Schülerinnen des Kunst-Mentorings auf Exkursion im 24h-Kunstmuseum
Im Rahmen der Kunst-Begabtenförderung unter der Leitung von Frau Socher besuchten die Schülerinnen Emilia Breitenfeld, Emily-Fee Fichten, Merle Düttmann und Fatima Gasanalieva mehrfach das 24h-Kunstmuseum. In vier Einheiten setzten sie sich künstlerisch-forschend mit der Ausstellung „Kometen“ auseinander. Dabei sammelten sie vielfältige Eindrücke, experimentierten mit unterschiedlichen Materialien und entwickelten eigene kreative Arbeiten.
Erste Einheit: Wahrnehmen und Gestalten
Am Mittwoch, den 12. November 2025, fand der erste Besuch im Kunstmuseum statt. Die Gruppe wurde von Frau Mattner herzlich begrüßt und erhielt zunächst eine Einführung in das Museum. Anschließend erkundeten die Schülerinnen selbstständig die Ausstellungsräume und hielten ihre Eindrücke und Gefühle schriftlich fest.
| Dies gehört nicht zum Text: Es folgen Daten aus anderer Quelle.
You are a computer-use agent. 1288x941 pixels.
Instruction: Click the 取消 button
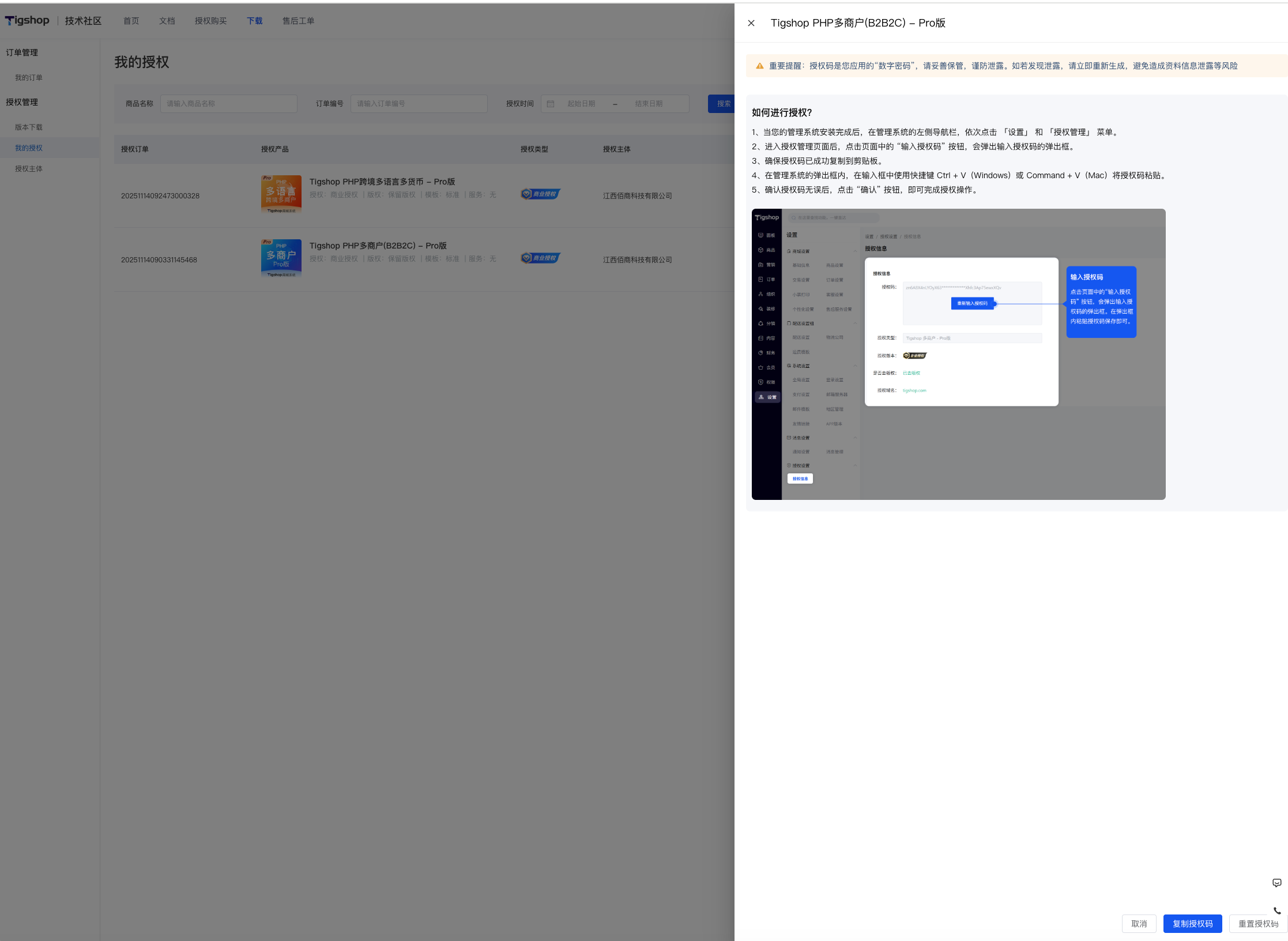click(x=1139, y=924)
Besonders beeindruckte sie Raum 14 von Boris Petrovsky, der später gemeinsam besprochen wurde. Die Schülerinnen gestalteten anschließend ein Bild, das ihre Empfindungen zu diesem Raum widerspiegelte. Zum Abschluss arbeiteten sie in einem dunklen Raum mit Taschenlampen und entwickelten aus ihren Schattenbildern eine kleine Bildgeschichte.
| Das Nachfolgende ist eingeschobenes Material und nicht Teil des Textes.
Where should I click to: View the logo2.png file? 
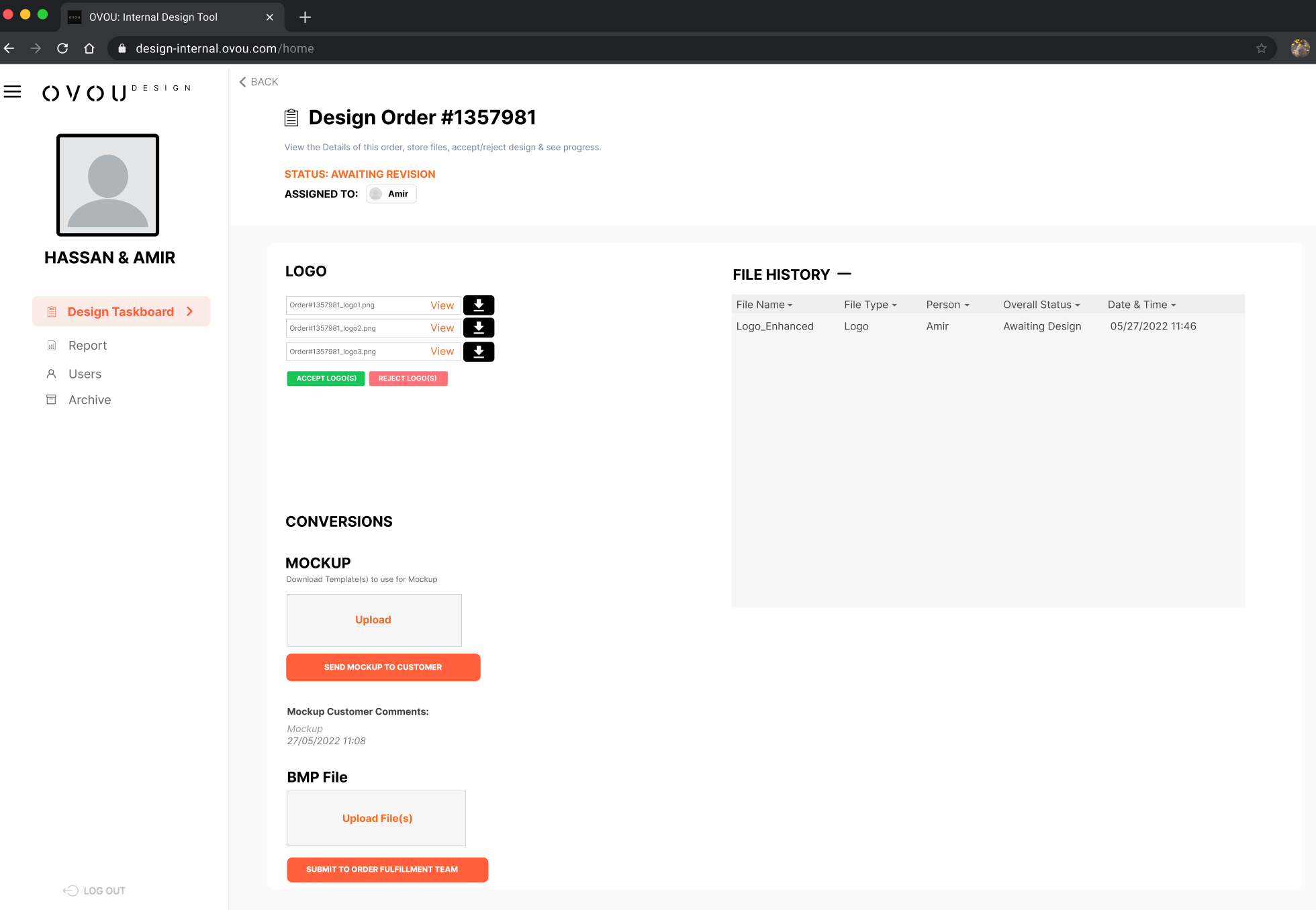pos(442,328)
Zweite Einheit: Farbe, Licht und Skulptur
Am 3. Dezember besuchte die Mentoring-Gruppe erneut das Kunstmuseum. Dieses Mal stand das Experimentieren mit Farbe im Mittelpunkt. Auf transparenten Folien gestalteten die Schülerinnen mit Fingerfarben freie Kompositionen, die anschließend übereinandergelegt und weiter vermischt wurden.
Mit Hilfe eines Overheadprojektors wurden die entstandenen Werke großflächig an die Wand projiziert. Danach erkundete die Gruppe die Ausstellung und betrachtete Skulpturen von Paul Schwer, die auch von außen sichtbar sind. Frau Mattner erklärte anschaulich den Herstellungsprozess der Skulpturen, bei dem erhitzter Kunststoff gedehnt und farbig gestaltet wird.
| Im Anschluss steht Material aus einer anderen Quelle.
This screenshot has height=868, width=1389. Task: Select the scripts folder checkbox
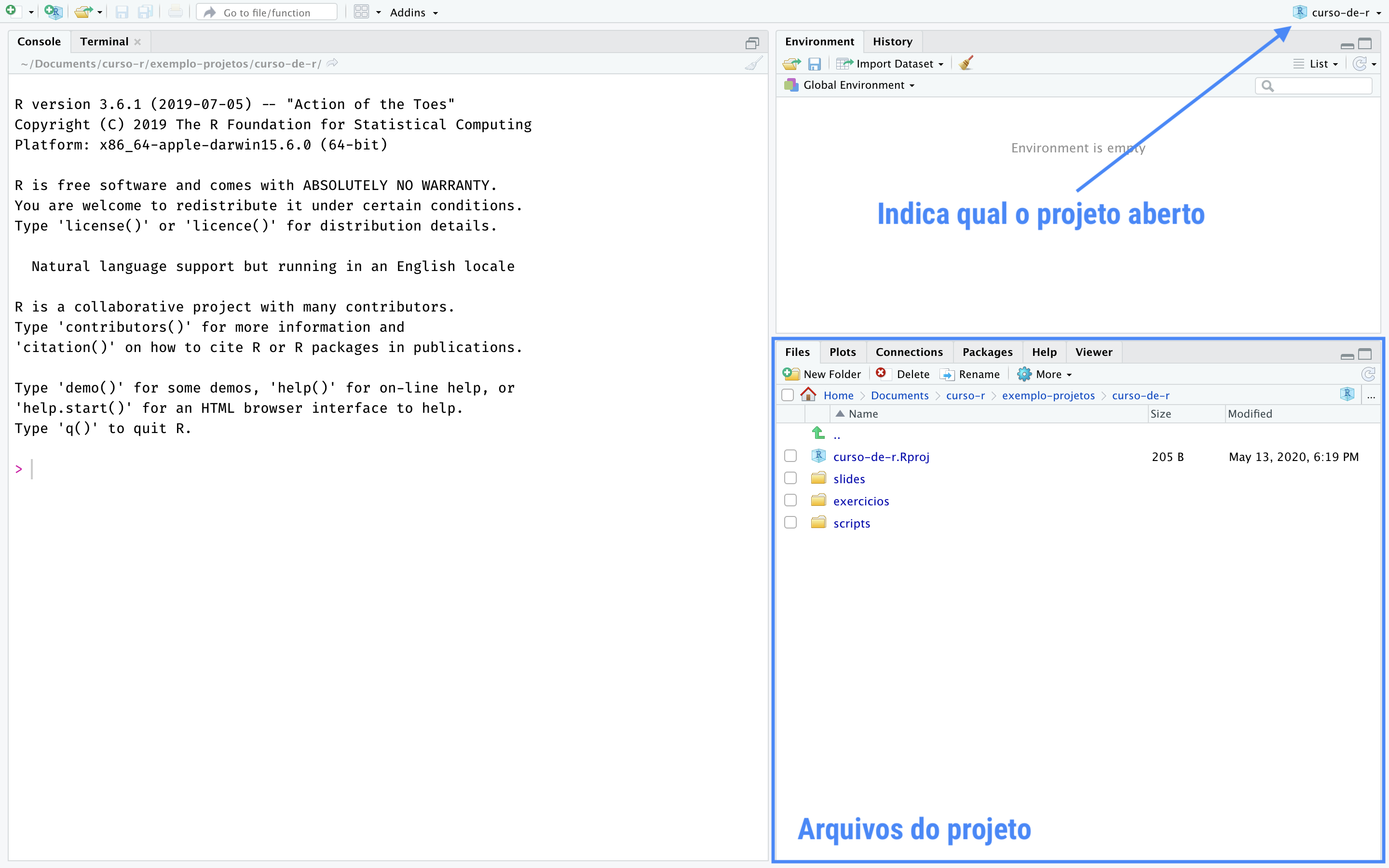(790, 522)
Dritte Einheit: Schatten und Raumwirkung
Am Mittwoch vor den Weihnachtsferien arbeiteten die Schülerinnen im Schattenraum des Künstlers Mischa Kuball. Nach einem gemeinsamen Austausch über die Raumwirkung setzten sie sich praktisch mit Licht und Schatten auseinander. Mit einer gelartigen Masse gestalteten sie Objekte, deren Schatten anschließend projiziert und gemeinsam interpretiert wurden.
Vierte Einheit: Filmische Umsetzung und Abschied
Der letzte Besuch fand am 14. Januar statt. Zum Dank für die Begleitung überreichten die Schülerinnen Frau Mattner eine selbst gestaltete Karte, eine „Lichtblume“. Anschließend erhielten sie die Aufgabe, kurze Filme über ihre eigenen Kunstobjekte zu drehen. In Kleingruppen entstanden kreative und humorvolle Filmsequenzen, die am Ende gemeinsam angeschaut wurden.
Mit vielen schönen Erinnerungen verabschiedete sich die Gruppe und hofft auf ein Wiedersehen.